§ **Reading passage**
'''
Scientists drilling into the site where a giant meteorite smashed into the lower Chesapeake Bay millions of years ago have found one more surprise amid the microscopic life and pockets of prehistoric ocean.
The water is saltier than expected - and no one is sure why.
"It's not a reservoir. It's water in pores and in cracks and shattered rocks," said Ward Sanford, a hydrologist with the U.S. Geological Survey.
Scientists have been examining the bay impact crater since its discovery in 1993.
Today, they published in the journal Science the report on core samples extracted from this mile-long shaft - the deepest so far.
The analysis sheds light on how the meteorite that struck Earth 35 million years ago created habitats conducive to microscopic life, according Greg Gohn, a researcher at the U.S. Geological Survey and the report's lead author.
"We're looking at all of the effects of these impacts," he said.
Water as salty as that which researchers found at the drill site has been extracted from sites in Maryland and North Carolina over the years, but it was from much lower depths in those locations, Sanford said.
At the crater site, the impact may have brought briny water closer to the surface, he said.
After the meteorite hit, subterranean water, rock and sediment rose up and then settled into cavities like cereal poured back into a box, Sanford said.
It could be that salty water from deep inside the planet rose up as the debris resettled, he said.
Tests on salinity of the water show it is twice as salty as sea water but poses no immediate danger to the groundwater supplies of nearby Newport News and other Virginia Tidewater communities, the researchers say. The sediments are too thick to let it pass, Sanford said.
"It takes a long time for the saltwater to move that far. And water doesn't flow through those sediments that easily," he said.
The effort to study the Chesapeake Bay impact crater is a work in progress. An international team of 40 scientists will continue testing the shattered rocks, sediment and microbes in core samples extracted on a privately owned farm five miles north of Cape Charles, Va., between July and December 2005.
But so far, scientists say evidence in the shattered and superheated rocks and sediments shows that when the mile-wide meteorite splashed into the underwater coastal plain, it created a tsunami that threw vapors into space, incinerated everything in its path and sent shattered rocky material flying for thousands of miles.
"It would've been a huge splash," said David A. Kring, a Houston-based crater expert at the Lunar and Planetary Institute, who reviewed the report but was not a part of the study.
The bay crater is the largest in the United States and by some estimates the sixth-largest in the world.
The meteorite that formed it helped shape the bay, continues to affect water supplies in surrounding Virginia communities and is used by teachers in Maryland and elsewhere to spark interest in geology.
"It's very exciting stuff," said Rachel Burks, a geology professor who lectures on the crater to students at Towson University.
The $1.5 million drilling project confirmed that the meteorite's impact created a "sterilizing pulse" that wiped out most of the microbial life at depths below 2,600 feet, said Mary Voytek, a USGS biologist.
'''
(Stored data entries)
'''
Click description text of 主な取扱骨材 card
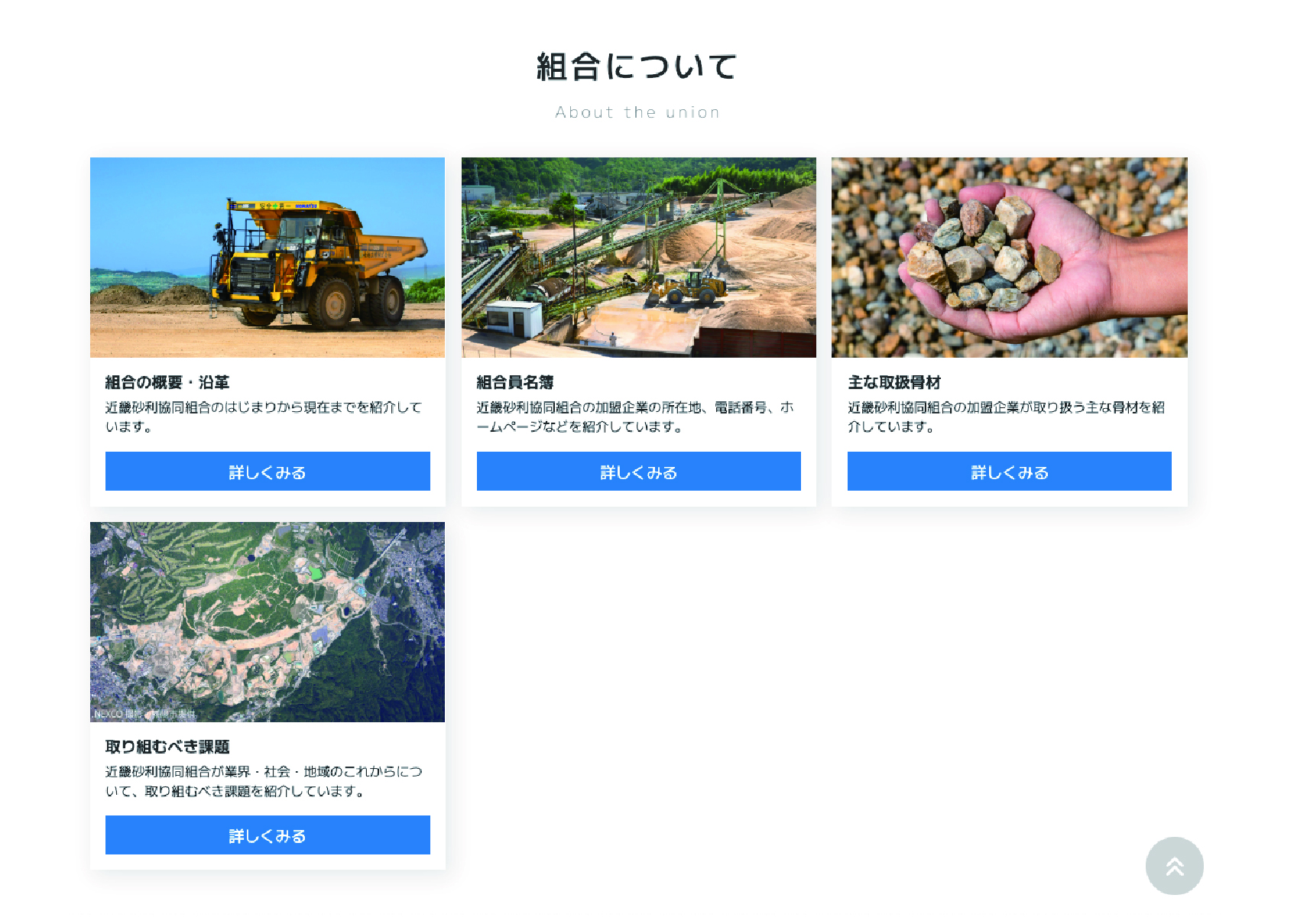Image resolution: width=1294 pixels, height=924 pixels. point(1006,417)
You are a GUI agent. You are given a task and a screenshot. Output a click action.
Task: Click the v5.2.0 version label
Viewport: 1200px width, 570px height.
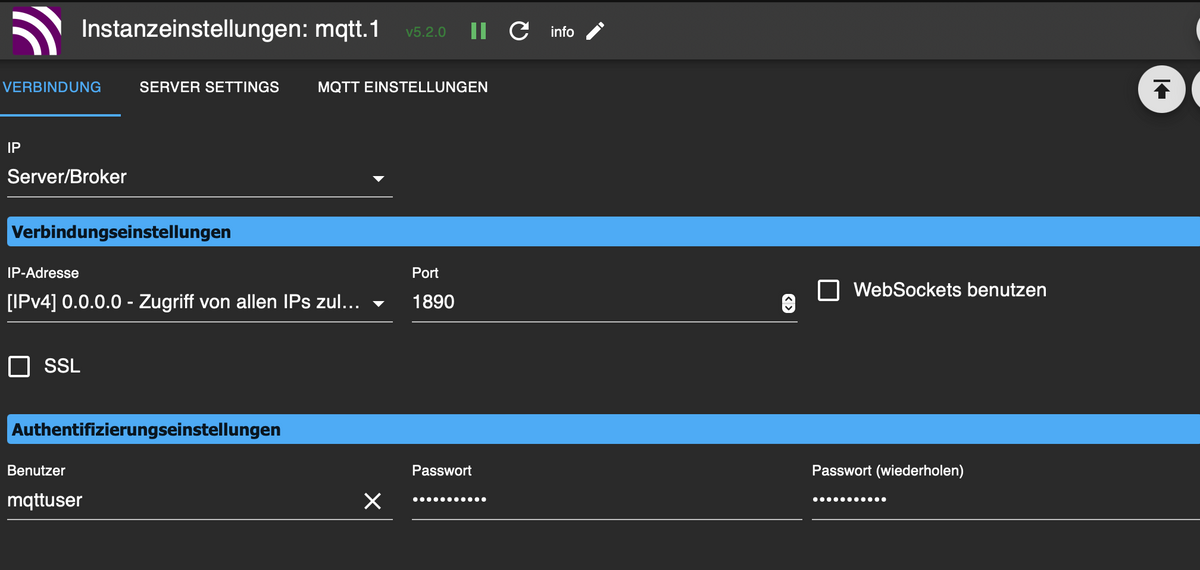428,32
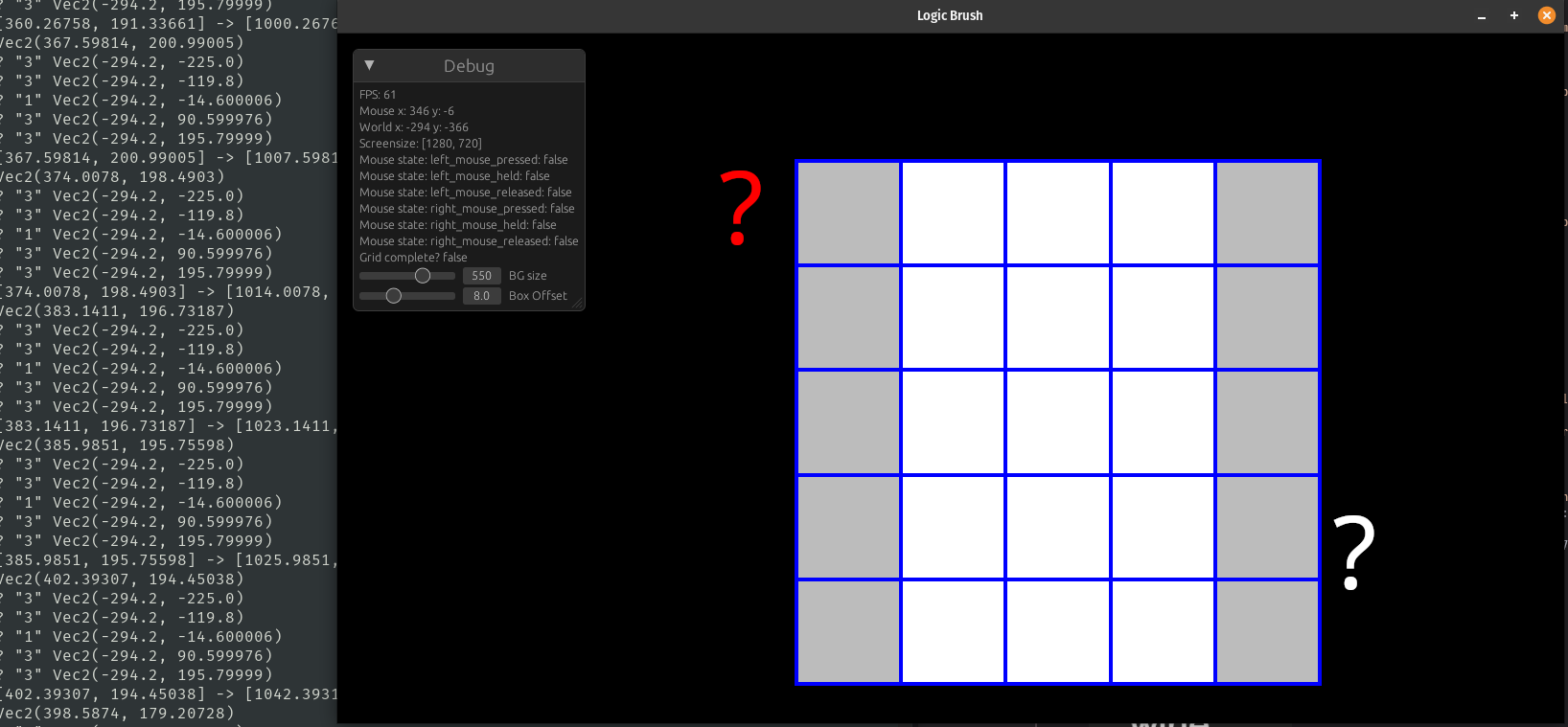Toggle the top-right gray grid cell
1568x727 pixels.
[x=1267, y=213]
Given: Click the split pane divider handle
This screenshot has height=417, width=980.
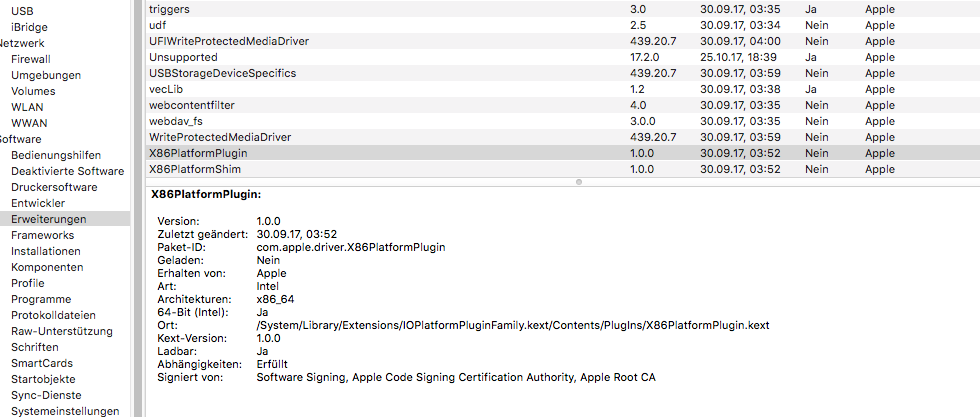Looking at the screenshot, I should coord(578,182).
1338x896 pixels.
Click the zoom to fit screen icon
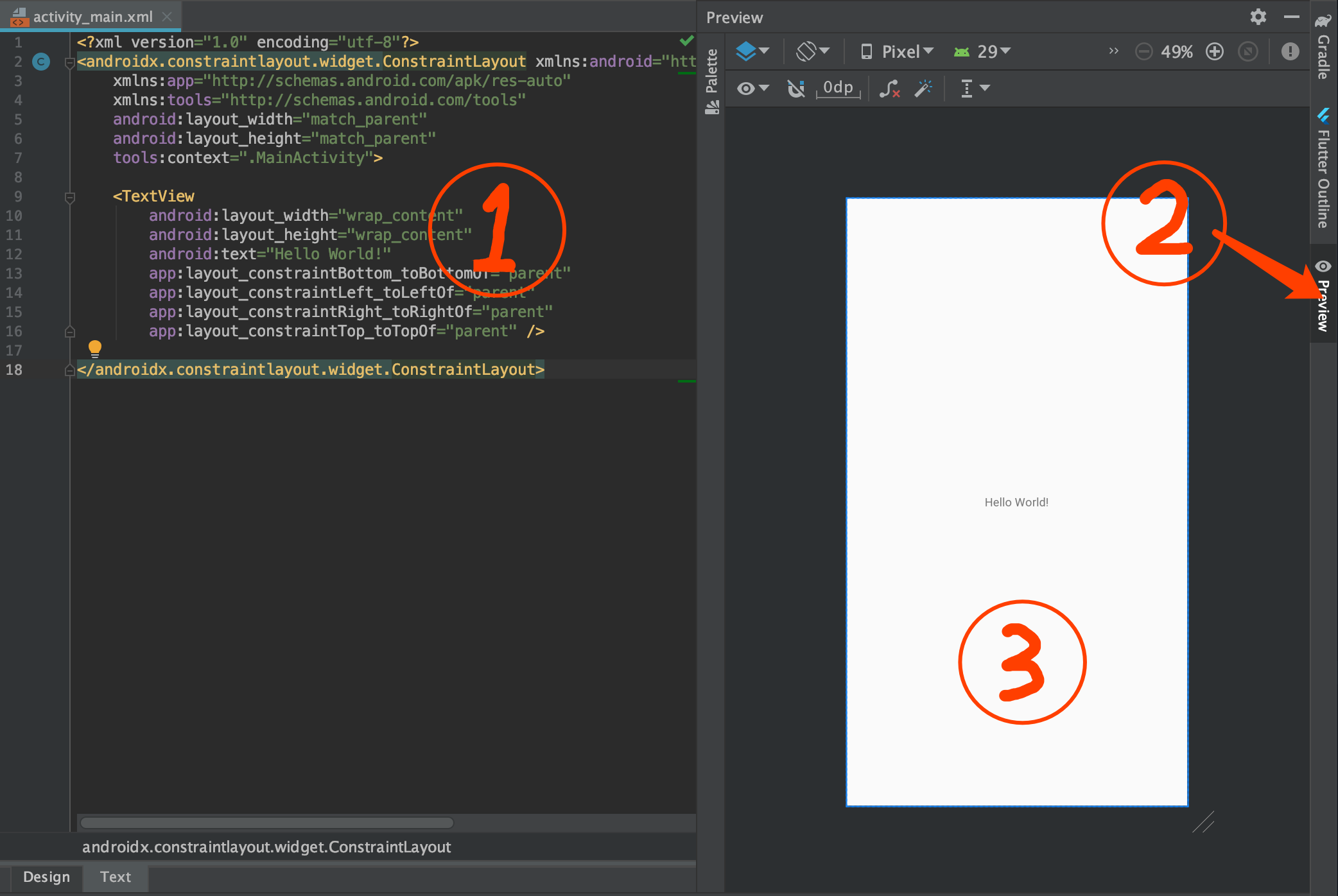(x=1247, y=51)
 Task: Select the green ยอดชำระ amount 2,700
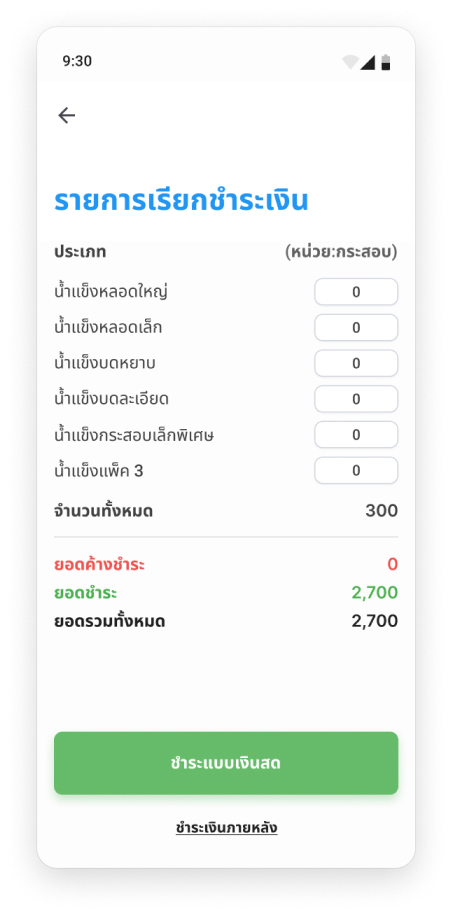pyautogui.click(x=375, y=593)
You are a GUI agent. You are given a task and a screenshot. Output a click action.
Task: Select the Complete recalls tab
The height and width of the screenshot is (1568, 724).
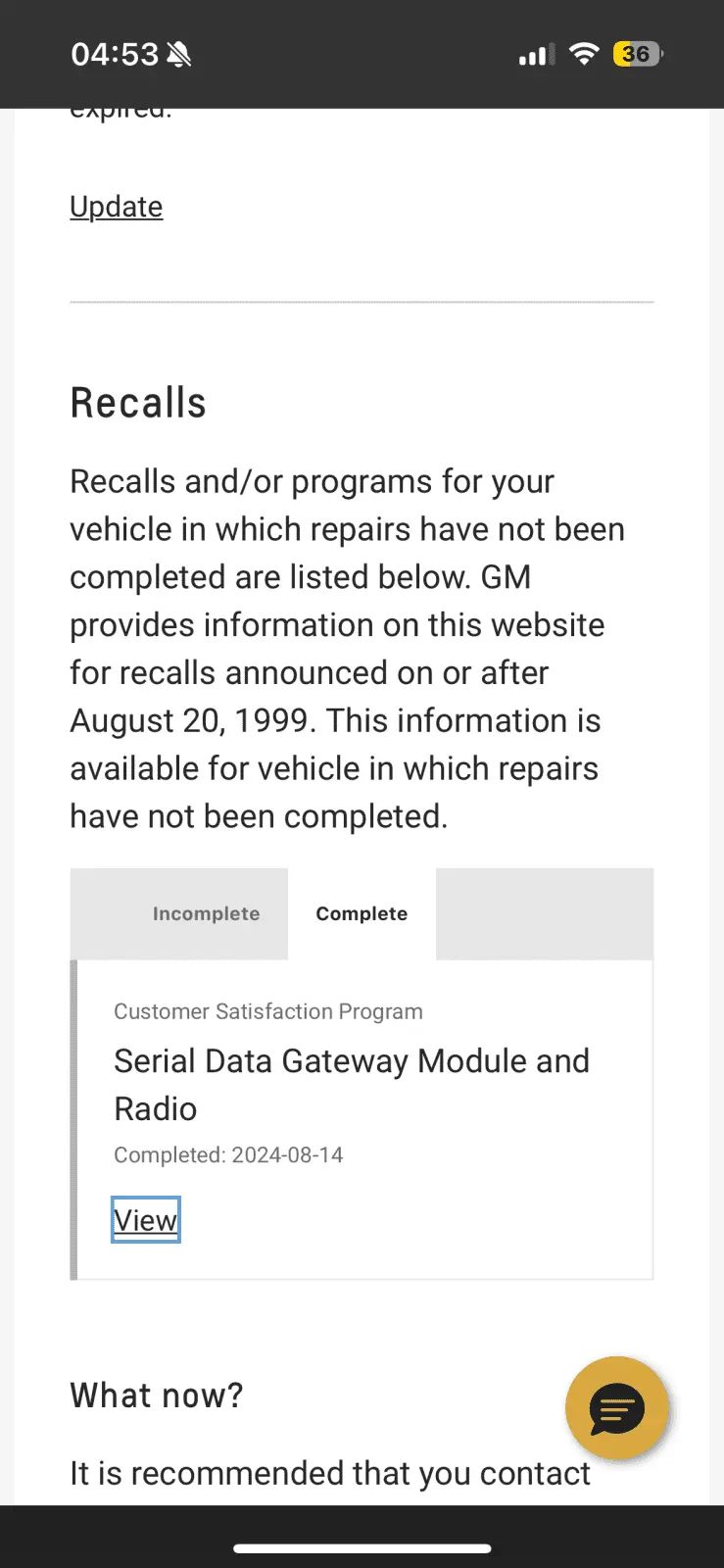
'''
§ **Your tasks**
**A.** In the article about the Chesapeake Bay impact crater, how salty is the water in the crater compared with sea water?
**B.** Pick up the article about the Chesapeake Bay impact crater where it stops and keep it going.

§ **Replies**
**A.** It is twice as salty as sea water.

**B.**
Nutrients created by animals and plants wiped out by the blast were washed down into a cavity formed by the impact. Shock waves from the impact created pore-filled rock and sediments, Voytek said. The result: nooks and crannies at depths below 4,600 feet that harbor more mysterious microscopic organisms than anyone expected.
"What happened is, you've created a nice little incubator for life," she said.
The researchers had planned to drill 7,200 feet. But a huge granite slab, dislodged by the impact 35 million years ago, limited their progress to a little over a mile, roughly 1,400 feet short of the goal.
"Ideally we would've wanted to go deeper, and if we hadn't had to slow down, we would have," Gohn said.
Researchers say impact craters can reveal clues about prehistoric conditions that spawned some of the earliest forms of life on Earth. Drilling can shed light on the size of the meteorite, how hard it struck and what it did to the planet, scientists say.
"What is the consequence of a meteor impact? Does it sterilize the crater area and, if it sterilizes things, how quickly do microorganisms repopulate the crater fill material?" said David Vanko, a geology professor at Towson University.
Vanko, who helped collect and classify core samples, plans to publish findings next year on the heat and geothermal energy from the impact, based on analyses of melted and crystalline rocks.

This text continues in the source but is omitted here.